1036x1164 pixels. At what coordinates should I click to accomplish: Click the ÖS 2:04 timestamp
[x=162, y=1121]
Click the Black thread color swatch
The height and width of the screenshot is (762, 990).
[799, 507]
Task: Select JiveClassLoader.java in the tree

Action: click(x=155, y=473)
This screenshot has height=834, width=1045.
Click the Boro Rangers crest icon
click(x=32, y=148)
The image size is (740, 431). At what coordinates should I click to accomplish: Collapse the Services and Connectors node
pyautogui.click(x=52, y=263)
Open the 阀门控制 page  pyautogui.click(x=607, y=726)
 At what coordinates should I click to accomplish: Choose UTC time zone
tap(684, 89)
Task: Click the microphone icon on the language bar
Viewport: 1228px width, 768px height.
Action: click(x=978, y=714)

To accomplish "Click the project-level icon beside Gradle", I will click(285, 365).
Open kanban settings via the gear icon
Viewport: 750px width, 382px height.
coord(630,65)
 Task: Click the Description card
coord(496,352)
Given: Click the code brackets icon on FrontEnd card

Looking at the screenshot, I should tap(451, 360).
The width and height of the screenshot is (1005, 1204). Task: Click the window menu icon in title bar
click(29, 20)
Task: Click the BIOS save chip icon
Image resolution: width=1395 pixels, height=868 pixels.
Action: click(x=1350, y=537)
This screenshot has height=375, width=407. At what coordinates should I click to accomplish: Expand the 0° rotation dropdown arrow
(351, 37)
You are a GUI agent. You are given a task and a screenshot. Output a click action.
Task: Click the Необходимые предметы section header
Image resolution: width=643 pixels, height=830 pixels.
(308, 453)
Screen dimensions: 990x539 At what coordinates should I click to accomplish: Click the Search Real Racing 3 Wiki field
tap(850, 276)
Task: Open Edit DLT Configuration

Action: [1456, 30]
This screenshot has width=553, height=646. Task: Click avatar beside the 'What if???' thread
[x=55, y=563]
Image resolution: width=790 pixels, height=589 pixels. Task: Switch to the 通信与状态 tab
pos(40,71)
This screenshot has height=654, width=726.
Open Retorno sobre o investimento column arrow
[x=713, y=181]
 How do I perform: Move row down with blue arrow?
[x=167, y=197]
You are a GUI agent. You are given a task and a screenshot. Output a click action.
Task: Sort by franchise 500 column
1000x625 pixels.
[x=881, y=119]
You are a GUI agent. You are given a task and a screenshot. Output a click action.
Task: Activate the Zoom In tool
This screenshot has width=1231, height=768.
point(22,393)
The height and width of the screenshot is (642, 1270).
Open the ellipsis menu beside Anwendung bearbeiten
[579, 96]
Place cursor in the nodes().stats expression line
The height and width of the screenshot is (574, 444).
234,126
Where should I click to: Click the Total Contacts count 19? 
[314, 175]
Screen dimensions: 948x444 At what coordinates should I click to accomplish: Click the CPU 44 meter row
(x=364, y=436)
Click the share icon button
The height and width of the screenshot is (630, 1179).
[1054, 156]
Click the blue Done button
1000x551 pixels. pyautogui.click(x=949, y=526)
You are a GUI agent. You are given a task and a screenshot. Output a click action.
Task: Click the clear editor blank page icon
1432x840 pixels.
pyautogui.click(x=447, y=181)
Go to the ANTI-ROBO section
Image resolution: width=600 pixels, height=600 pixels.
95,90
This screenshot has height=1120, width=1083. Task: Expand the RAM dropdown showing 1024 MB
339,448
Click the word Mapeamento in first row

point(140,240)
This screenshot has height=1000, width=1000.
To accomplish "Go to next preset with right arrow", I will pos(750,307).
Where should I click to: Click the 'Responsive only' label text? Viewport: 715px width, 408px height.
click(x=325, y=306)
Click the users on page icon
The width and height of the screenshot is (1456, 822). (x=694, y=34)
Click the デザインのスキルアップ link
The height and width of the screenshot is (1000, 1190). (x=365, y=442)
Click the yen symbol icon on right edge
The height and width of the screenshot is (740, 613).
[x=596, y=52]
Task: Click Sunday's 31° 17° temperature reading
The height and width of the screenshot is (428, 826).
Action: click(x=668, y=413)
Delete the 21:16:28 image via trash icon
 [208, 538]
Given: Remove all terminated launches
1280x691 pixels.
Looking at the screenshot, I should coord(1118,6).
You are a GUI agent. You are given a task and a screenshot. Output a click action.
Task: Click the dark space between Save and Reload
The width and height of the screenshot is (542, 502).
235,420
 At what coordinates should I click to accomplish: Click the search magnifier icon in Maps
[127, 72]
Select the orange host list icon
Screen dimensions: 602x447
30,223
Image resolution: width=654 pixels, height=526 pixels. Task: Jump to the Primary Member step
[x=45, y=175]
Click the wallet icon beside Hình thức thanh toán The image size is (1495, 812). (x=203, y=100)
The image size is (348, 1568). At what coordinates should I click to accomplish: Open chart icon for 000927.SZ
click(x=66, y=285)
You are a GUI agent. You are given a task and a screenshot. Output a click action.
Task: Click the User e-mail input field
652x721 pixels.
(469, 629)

■ Problem to solve ■
Your task is to restate, word for word, only those lines above that fall between the line holding "This screenshot has height=375, width=407." and the line holding "The height and width of the screenshot is (642, 1270).", inclusive.

■ Solved problem ■
This screenshot has height=375, width=407. At what coordinates should I click to accomplish: Expand the 0° rotation dropdown arrow
(351, 37)
You are a GUI agent. You are given a task and a screenshot. Output a click action.
Task: Click the Необходимые предметы section header
Image resolution: width=643 pixels, height=830 pixels.
(308, 453)
Screen dimensions: 990x539 At what coordinates should I click to accomplish: Click the Search Real Racing 3 Wiki field
tap(850, 276)
Task: Open Edit DLT Configuration

Action: [1456, 30]
This screenshot has width=553, height=646. Task: Click avatar beside the 'What if???' thread
[x=55, y=563]
Image resolution: width=790 pixels, height=589 pixels. Task: Switch to the 通信与状态 tab
pos(40,71)
This screenshot has height=654, width=726.
Open Retorno sobre o investimento column arrow
[x=713, y=181]
 How do I perform: Move row down with blue arrow?
[x=167, y=197]
You are a GUI agent. You are given a task and a screenshot. Output a click action.
Task: Sort by franchise 500 column
1000x625 pixels.
[x=881, y=119]
You are a GUI agent. You are given a task and a screenshot. Output a click action.
Task: Activate the Zoom In tool
This screenshot has width=1231, height=768.
point(22,393)
The height and width of the screenshot is (642, 1270).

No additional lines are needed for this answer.